The short answer to this is "yes." The long answer, or at least part of the
explanation for why more effort wasn't put into making this happen, involves
a large chunk of SGML/XML history. Here's a summary:
In the fall of 1995, I gave presentation on document management at Fujitsu,
Ltd., including a discussion of the ISO SGML, HyTime, and DSSSL standards.
The upshot of this presentation was the development of the HyBrick browser
by Fujitsu Laboratories.
A little over a year later, FJ Labs sent me the first version, just in time
for the 1996 ISO meeting (which immediately preceded the SGML 1996
conference, where work on XML was announced publicly for the first time).

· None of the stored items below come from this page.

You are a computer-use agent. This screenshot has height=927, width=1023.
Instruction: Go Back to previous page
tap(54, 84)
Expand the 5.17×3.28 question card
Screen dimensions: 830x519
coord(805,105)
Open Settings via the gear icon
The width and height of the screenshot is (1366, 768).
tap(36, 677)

This meeting opened with Charles Goldfarb commenting on the need to address
DSSSL/HyTime integration. The DSSSL and HyTime work groups, warring factions
for years, had arrived at a synthesis based around property sets for SGML
and HyTime. The problem, as I soon discovered, was that this "synthesis" was
at the lowest level only. The larger, architectural, question of how DSSSL
and HyTime were to relate to each other had not been addressed.
I had been introduced to the subject of linking from the HyTime direction.
Consequently, when I made HyBrick available for distribution, I was
surprised to find that those with commercial requirements requested that
linking behavior be controlled through DSSSL stylesheets and not through
HyTime. HyTime includes AFs for various types of links. DSSSL, intended for
print-oriented stylesheets, contains no such behavior-control definitions.
What I discovered was a chasm between those who saw linking control in
HyTime-terms and those who saw it as part of the formatting "spectrum."
Later, this "discussion" would become downright acrimonious.
There was also another, even bigger surprise. The TechnoTeacher folks, whose
HyMinder engine Fujitsu had licensed and with whom I had written the "HyTime
Application Development Guide", weren't interested in demonstrating their
GroveMinder server-side product in concert with HyBrick as a front-end
browser.
Possibly the strangest part of their reaction was that the then existing
draft of XLink had been implemented in HyBrick in terms of the HyTime
property set. Look on the Working Group members and Acknowledgements list
for XLink and you'll find the name Masatomo Goto, Fujitsu Laboratories.
Goto-san had visited TechnoTeacher and worked out the expression of XLink in
HyTime terms with them. Nonetheless, the TechnoTeacher folks weren't
interested. According to them, "HyBrick didn't add anything."
How did this affect the development of XLink? I preceded Goto-san as
Fujitsu's representative to the XLink Working Group. Faced with the
indifference of TechnoTeacher, the prime developers of HyTime, there wasn't
much point in fighting a battle to see XLink expressed in terms of HyTime
AFs. My last message to that group was, however, a suggestion that XLink be
expressed in inheritable terms. That would have made it possible to define,
for example, links that were bi-directional, as defined in HyTime and
supported by HyBrick, but acted like an HTML A tag if that's all the
receiving browser would support.
Another historical footnote: HyBrick was used to give the first
demonstration of XML "as it was meant to be" - or as the Abstract to the W3C
Recommendation says: "served, received, and processed on the Web in the way
that is now possible with HTML." The demonstration was given on XML
Developer's Day in the Spring of 1997, Jon Bosak presiding. The demo was
arranged by Jon himself, after I put him in touch with the HyBrick
developers at Fujitsu Labs. in Japan and the developers of a Web-based
publishing system at Fujitsu, ICL in Ireland. HyBrick was used to download
and render the files from the site in Ireland. Unfortunately, the demo was
poorly put together, used a choice of material that was unrelated to the
point being made, and consequently had no influence.
My work on HyBrick was terminated at the end of July, 1999. The work at
Fujitsu Labs, Japan ended sometime later.